Print word for word the first line of the records below and every following line through the one containing "Click the 2022.03.17. release date"; print nothing else.

(Dataset records)
○ ○ ○ ○ ○ ○ ○
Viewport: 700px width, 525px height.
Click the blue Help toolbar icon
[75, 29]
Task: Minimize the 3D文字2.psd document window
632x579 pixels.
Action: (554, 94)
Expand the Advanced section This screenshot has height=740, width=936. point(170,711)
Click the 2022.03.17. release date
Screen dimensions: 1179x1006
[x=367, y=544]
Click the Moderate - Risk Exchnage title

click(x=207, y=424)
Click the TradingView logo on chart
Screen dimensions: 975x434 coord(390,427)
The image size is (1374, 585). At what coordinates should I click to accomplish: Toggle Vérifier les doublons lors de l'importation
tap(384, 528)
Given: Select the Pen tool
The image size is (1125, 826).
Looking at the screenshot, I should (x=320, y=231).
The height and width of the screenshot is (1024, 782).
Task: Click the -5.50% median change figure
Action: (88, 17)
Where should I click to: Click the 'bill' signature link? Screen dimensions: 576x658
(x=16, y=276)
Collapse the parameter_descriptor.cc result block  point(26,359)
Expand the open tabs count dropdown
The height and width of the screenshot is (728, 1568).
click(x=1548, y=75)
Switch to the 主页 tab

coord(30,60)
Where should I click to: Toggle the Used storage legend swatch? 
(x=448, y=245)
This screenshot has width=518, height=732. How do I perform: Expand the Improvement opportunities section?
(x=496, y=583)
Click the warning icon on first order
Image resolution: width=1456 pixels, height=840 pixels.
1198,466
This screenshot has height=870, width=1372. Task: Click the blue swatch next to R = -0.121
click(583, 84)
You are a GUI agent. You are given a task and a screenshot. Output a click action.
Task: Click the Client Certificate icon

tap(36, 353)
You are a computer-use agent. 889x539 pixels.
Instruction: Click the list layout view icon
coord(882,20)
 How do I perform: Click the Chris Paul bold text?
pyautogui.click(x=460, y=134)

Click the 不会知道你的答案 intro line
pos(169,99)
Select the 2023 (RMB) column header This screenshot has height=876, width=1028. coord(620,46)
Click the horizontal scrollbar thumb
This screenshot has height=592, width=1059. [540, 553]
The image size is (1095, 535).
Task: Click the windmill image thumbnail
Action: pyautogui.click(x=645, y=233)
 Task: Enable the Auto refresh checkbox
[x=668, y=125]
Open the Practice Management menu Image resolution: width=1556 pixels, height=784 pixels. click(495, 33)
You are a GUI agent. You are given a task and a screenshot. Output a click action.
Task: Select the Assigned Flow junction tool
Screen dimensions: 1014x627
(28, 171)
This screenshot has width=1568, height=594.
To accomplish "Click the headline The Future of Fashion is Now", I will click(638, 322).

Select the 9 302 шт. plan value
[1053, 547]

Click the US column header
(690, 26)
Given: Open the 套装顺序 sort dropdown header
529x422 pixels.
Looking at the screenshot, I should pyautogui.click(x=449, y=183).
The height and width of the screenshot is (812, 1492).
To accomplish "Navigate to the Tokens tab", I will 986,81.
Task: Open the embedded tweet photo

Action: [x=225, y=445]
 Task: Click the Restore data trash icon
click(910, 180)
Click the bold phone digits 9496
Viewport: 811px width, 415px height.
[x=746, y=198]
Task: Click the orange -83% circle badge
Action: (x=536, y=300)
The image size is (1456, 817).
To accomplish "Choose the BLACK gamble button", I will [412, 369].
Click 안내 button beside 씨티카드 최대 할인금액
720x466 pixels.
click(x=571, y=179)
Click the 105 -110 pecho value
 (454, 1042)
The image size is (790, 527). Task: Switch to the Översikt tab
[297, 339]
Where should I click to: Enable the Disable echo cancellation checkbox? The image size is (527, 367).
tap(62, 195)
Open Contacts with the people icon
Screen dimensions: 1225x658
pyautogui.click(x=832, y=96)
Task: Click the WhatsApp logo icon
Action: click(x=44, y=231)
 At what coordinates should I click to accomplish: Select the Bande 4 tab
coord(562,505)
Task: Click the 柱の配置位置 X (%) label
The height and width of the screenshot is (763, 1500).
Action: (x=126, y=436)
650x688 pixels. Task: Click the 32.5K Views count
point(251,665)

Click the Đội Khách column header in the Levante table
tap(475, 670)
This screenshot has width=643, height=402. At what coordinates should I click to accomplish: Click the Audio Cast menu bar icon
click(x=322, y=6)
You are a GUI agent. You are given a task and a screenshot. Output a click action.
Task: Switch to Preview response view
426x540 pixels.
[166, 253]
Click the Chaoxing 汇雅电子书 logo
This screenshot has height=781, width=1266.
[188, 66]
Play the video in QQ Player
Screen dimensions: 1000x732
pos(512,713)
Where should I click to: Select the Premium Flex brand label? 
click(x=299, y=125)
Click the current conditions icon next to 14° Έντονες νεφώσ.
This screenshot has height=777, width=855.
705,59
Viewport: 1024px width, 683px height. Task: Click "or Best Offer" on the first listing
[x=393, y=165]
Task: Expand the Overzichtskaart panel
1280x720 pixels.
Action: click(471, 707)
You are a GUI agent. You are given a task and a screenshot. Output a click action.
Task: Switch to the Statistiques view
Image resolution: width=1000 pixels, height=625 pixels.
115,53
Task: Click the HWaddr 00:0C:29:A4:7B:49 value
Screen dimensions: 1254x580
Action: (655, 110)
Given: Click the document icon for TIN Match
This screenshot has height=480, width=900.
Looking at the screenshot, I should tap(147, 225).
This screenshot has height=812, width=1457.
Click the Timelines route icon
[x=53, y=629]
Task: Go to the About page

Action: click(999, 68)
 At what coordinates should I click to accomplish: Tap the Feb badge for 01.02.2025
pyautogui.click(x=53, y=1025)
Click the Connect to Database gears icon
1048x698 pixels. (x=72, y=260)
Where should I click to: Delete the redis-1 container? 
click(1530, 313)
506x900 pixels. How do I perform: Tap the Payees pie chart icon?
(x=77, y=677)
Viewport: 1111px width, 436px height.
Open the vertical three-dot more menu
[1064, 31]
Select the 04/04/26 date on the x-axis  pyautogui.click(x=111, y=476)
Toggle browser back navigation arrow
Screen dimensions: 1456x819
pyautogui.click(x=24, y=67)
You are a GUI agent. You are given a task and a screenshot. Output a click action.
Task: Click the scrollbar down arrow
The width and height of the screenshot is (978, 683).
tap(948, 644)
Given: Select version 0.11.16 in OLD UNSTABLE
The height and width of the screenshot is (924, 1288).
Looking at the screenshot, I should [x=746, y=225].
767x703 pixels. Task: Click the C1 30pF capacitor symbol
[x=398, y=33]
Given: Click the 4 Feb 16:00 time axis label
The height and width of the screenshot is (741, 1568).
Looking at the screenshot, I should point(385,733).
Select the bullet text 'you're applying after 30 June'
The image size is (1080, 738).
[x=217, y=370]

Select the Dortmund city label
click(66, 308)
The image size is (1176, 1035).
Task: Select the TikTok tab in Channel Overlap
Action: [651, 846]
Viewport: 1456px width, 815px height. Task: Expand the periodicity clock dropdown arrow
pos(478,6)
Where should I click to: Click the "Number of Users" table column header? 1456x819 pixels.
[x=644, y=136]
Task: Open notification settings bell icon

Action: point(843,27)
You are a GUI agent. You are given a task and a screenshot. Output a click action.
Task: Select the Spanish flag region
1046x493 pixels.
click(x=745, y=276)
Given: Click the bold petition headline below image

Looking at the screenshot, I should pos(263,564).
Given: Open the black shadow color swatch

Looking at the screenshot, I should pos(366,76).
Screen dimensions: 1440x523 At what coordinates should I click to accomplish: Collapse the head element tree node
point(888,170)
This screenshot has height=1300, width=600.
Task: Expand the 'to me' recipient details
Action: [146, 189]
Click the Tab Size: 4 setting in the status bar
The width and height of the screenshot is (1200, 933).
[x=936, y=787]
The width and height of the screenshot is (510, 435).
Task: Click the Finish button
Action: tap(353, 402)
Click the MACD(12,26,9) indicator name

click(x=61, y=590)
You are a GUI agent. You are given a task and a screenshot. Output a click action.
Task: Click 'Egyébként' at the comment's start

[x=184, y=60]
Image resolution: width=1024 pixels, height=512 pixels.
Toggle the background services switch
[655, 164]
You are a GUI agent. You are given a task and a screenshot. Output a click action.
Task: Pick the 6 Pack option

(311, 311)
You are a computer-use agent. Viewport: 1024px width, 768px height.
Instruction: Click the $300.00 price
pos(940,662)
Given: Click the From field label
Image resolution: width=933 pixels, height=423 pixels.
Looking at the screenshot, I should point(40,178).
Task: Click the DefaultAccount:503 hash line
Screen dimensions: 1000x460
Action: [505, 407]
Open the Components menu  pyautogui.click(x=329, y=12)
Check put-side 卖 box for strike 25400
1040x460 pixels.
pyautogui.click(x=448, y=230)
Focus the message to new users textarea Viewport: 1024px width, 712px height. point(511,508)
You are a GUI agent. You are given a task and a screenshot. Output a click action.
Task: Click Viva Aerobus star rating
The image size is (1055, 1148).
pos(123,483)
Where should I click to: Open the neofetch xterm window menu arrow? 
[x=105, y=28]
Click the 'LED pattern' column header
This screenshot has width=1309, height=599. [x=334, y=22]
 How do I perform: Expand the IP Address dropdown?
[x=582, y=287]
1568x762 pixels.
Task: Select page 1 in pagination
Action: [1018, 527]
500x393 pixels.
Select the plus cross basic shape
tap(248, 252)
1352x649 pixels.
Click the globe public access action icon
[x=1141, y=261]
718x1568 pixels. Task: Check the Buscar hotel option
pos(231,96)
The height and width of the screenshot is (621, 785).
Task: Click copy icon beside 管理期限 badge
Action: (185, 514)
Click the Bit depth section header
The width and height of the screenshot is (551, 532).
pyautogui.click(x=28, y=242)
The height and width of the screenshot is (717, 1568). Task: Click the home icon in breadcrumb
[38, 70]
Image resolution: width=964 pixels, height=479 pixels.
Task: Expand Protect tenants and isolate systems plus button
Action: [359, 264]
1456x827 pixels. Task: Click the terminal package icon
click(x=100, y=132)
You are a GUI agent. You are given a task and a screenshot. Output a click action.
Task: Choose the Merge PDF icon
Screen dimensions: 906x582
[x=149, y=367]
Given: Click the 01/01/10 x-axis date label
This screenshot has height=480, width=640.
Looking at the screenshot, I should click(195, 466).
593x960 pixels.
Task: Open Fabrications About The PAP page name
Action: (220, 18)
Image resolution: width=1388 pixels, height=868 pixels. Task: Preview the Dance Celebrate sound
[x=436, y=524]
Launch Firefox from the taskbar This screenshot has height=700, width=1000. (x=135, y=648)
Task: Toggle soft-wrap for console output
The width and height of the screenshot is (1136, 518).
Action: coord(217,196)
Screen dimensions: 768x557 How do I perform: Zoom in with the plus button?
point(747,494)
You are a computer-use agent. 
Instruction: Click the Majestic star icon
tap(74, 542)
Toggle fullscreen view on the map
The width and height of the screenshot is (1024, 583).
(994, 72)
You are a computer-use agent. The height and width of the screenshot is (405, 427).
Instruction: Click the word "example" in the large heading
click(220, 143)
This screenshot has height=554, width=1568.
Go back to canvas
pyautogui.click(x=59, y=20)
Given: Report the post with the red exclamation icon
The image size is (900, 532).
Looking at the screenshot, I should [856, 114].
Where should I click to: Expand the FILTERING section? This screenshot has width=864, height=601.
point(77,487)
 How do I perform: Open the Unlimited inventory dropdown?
○ ○ ○ ○ ○ ○ ○
ANSWER TO THIS PROBLEM:
Viewport: 700px width, 525px height.
Click the blue Help toolbar icon
[75, 29]
Task: Minimize the 3D文字2.psd document window
632x579 pixels.
Action: (554, 94)
Expand the Advanced section This screenshot has height=740, width=936. point(170,711)
Click the 2022.03.17. release date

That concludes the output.